The issue here is that of transferring employees, demoting them, or removing them. The loss of jobs must be dealt with openly, compassionately, and comprehensively. There are several ways to accomplish this. For example, in an outsourcing situation, the private sector company can rehire a portion of the existing government employees who are, after all, already experienced in the outsourced activities. Additional ways to address the loss of jobs is through transfer and attrition. Some employees can be placed in growth areas of the organization or elsewhere in the government as opportunities arise. In the interim, some organizations will set up a temporary “job bank” that uses the displaced workers in a meaningful way until attrition or new needs create job openings.
Why change now?
It is trite to say that change is the only constant, but it is so often true. The question for the public sector is whether it will drive change—or be driven by it. Competition from the private sector places pressures on governments, agencies, and the military to provide good service economically.
I believe that the public sector is moving past the initial stage of rethinking what it does and how it does it. Restrictive funding pressures have already jump-started that. Public sector units are adopting a greater performance orientation where the costs are justified by the benefits. ABC/M is now playing and will continue to play an important role to help the public sector manage better. Without visible, relevant, and valid data, it is difficult for organizations to stimulate ideas and evaluate what options are available—and their financial impact. ABC/M data provides fundamental information that stimulates ideas.
As important as it is, however, ABC/M is not a panacea. It generates questions rather than provides answers. But that is needed. ABC/M provides focus. Cost management, however, should always be done in the broader context of enterprise performance management that integrates time, quality, service levels, capacity planning, and costs. But an organization’s understanding of its cost structure behavior is critical, so a managerial accounting system that supports managerial economic analysis, which ABC/M does, is critical for all stakeholders—its employees, its citizens, and its community.
Enterprise Performance Management: an integrated framework of methods
ABC/M is one component of an integrated suite of improvement methods now popularly called “enterprise performance management” (EPM). EPM involves methods, metrics, processes, software tools and systems that manage the performance of an organization. EPM methods include three major purposes: collecting data, transforming and modeling the data into information, and reporting it to users and decision makers.

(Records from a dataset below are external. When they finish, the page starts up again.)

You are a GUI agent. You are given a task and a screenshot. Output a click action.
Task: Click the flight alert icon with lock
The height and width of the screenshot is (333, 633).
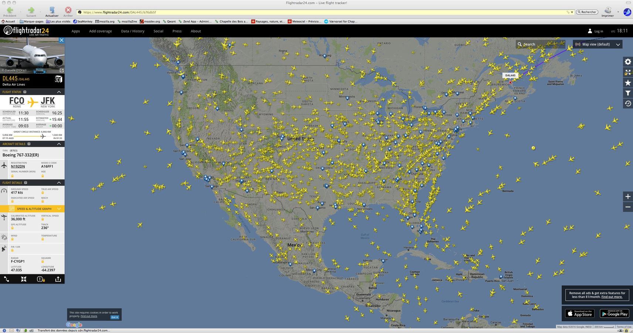click(41, 279)
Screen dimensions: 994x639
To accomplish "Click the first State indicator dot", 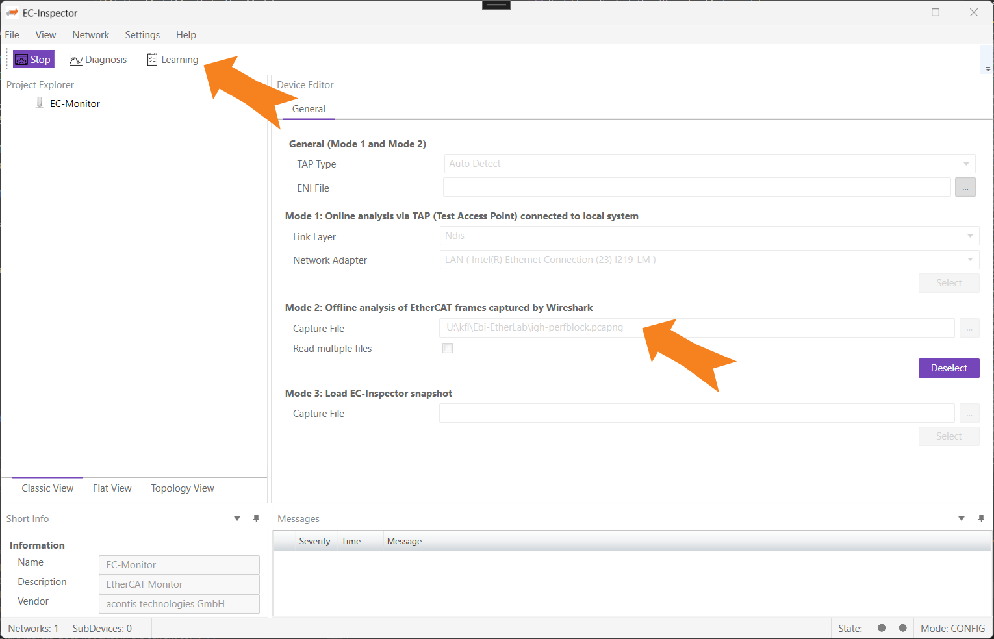I will click(882, 628).
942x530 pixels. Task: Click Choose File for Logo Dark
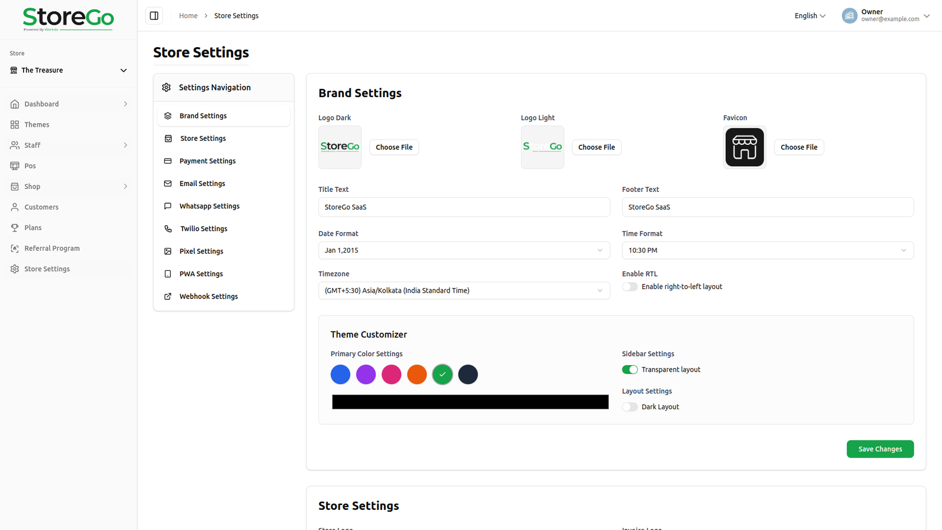pyautogui.click(x=394, y=147)
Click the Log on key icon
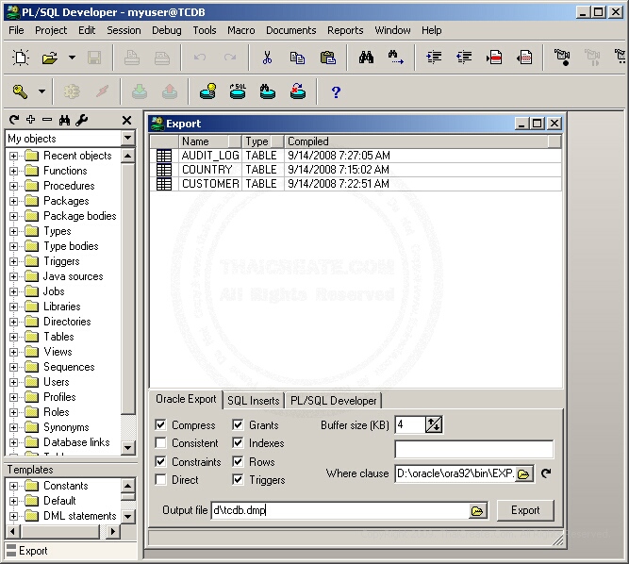This screenshot has height=564, width=629. (x=21, y=91)
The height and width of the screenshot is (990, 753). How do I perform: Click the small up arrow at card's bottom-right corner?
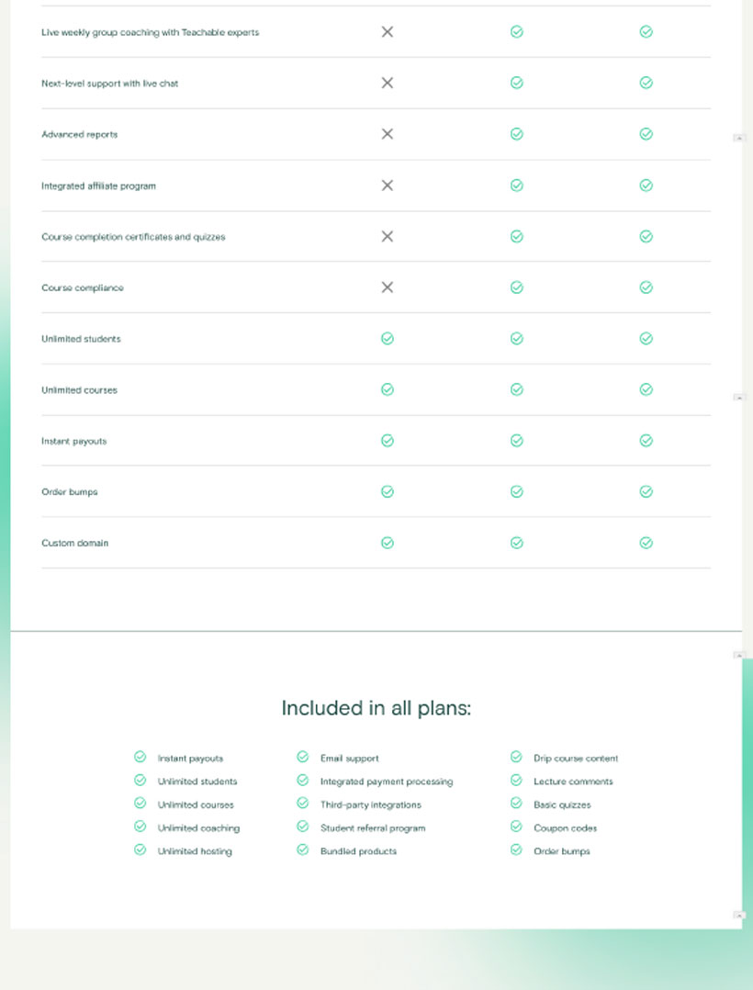pyautogui.click(x=739, y=915)
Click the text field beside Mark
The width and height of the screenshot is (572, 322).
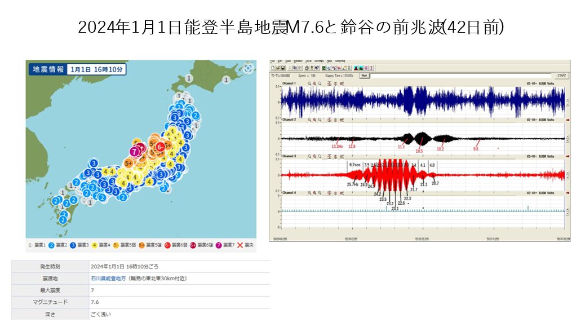451,75
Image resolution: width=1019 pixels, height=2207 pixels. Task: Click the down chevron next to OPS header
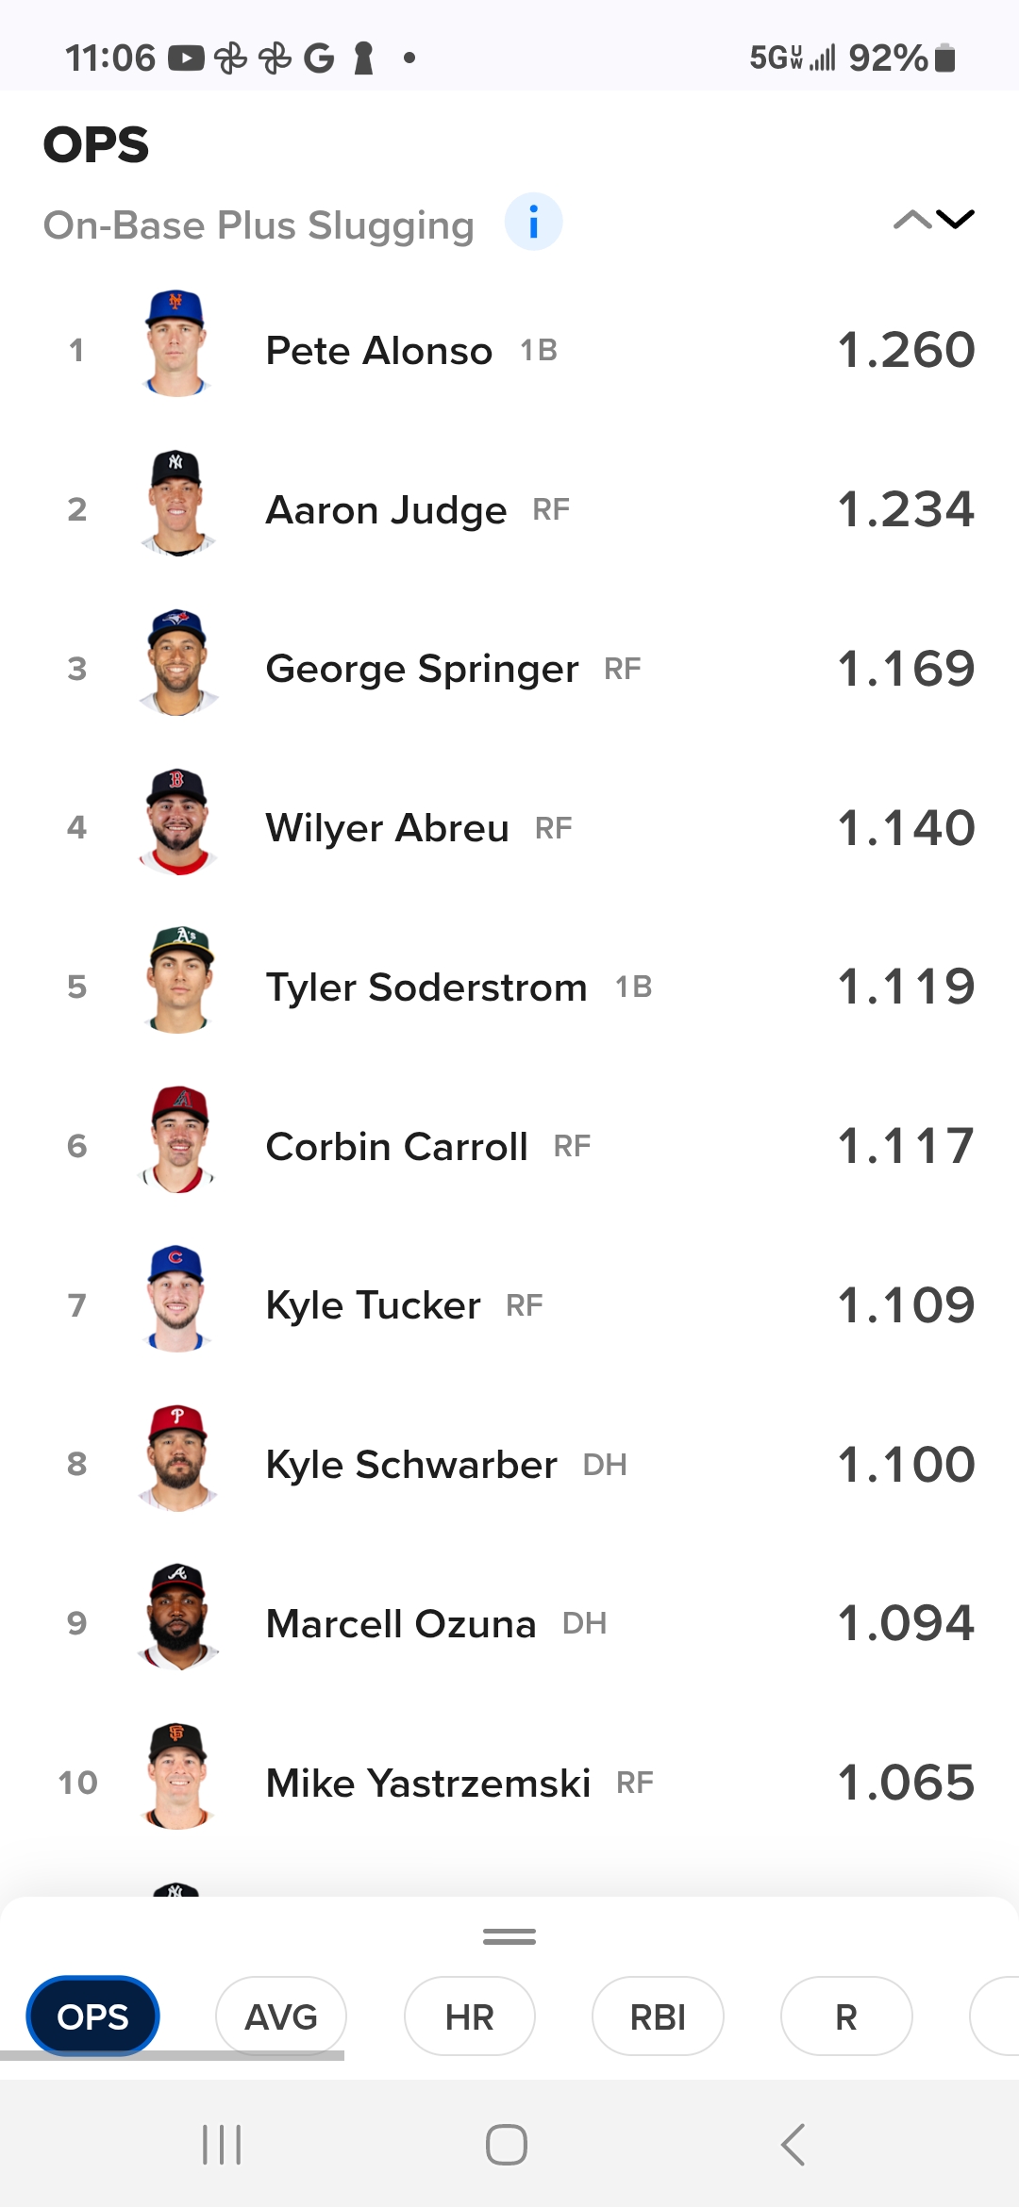point(956,220)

Think of EPM as an umbrella concept that integrates improvement methods that you are already familiar with (or likely have heard the terms for). Examples of the EPM’s methods are strategy maps and its companion balanced scorecard, driver-based budgets, lean management, and six sigma quality management, just to name a few. Most of EPM’s component methods have existed for decades and some even before there were computers. A reason there is interest in in EPM today is because the methods no longer need to be applied in isolation—they can be integrated. Early adopters have deployed parts of EPM, but few have deployed its full vision.
This article series described one component of EPM, activity-based cost management, and how it can be used in public sector applications. It also outlined the demand for improved cost accounting in the public sector and described reasons for misunderstanding and resistance to ABC/M.

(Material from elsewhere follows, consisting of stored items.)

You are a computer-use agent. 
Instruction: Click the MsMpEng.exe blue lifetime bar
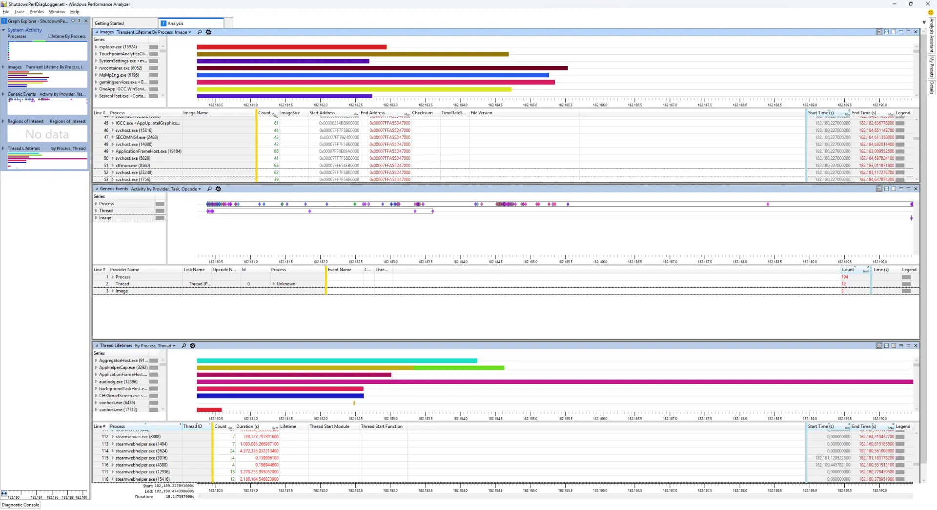[373, 75]
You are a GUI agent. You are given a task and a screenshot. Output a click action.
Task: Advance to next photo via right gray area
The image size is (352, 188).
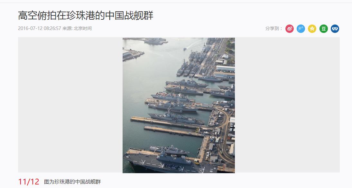287,105
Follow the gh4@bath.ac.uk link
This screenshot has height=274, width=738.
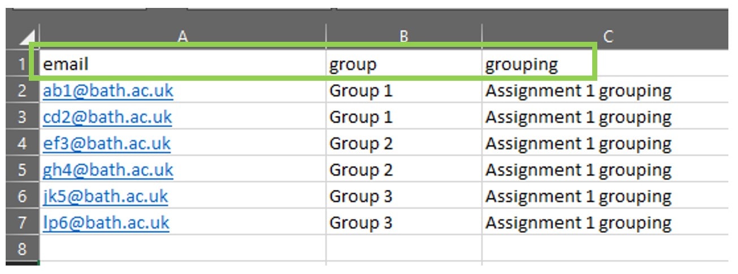[x=108, y=170]
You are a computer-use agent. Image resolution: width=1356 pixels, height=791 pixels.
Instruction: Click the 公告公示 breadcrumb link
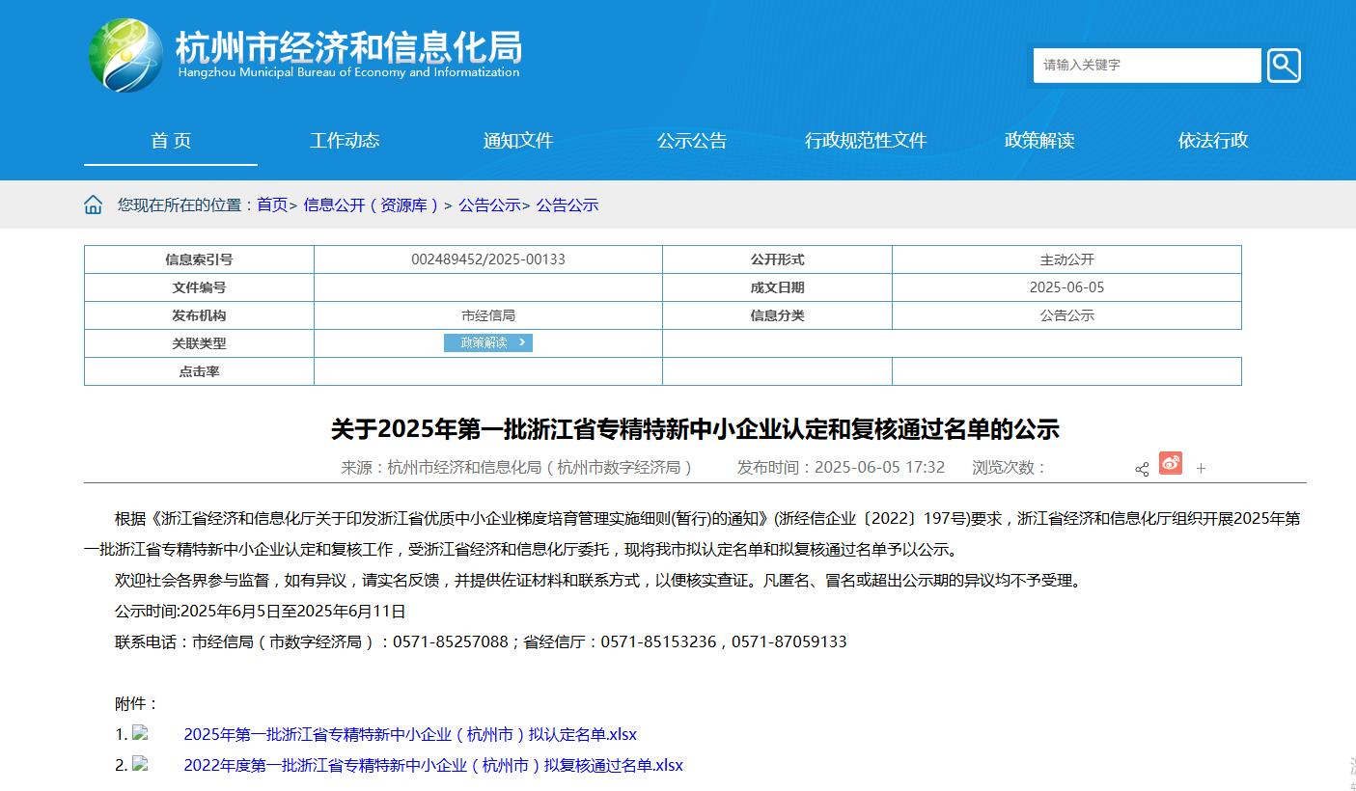click(x=490, y=205)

I encourage you to learn more about the other EPM components and how they fit together. Today's powerful data management, business intelligence, and analytics software tools and solutions are uniquely positioned to provide organizations the power to maximize both their service levels and the use of their resources.
This is the final article (Part 4 of 4) in a four-part series based on the book, Activity-Based Cost Management in Government by Gary Cokins (Second Edition; Management Concepts, 2006, ISBN 978-1-56726-181-3).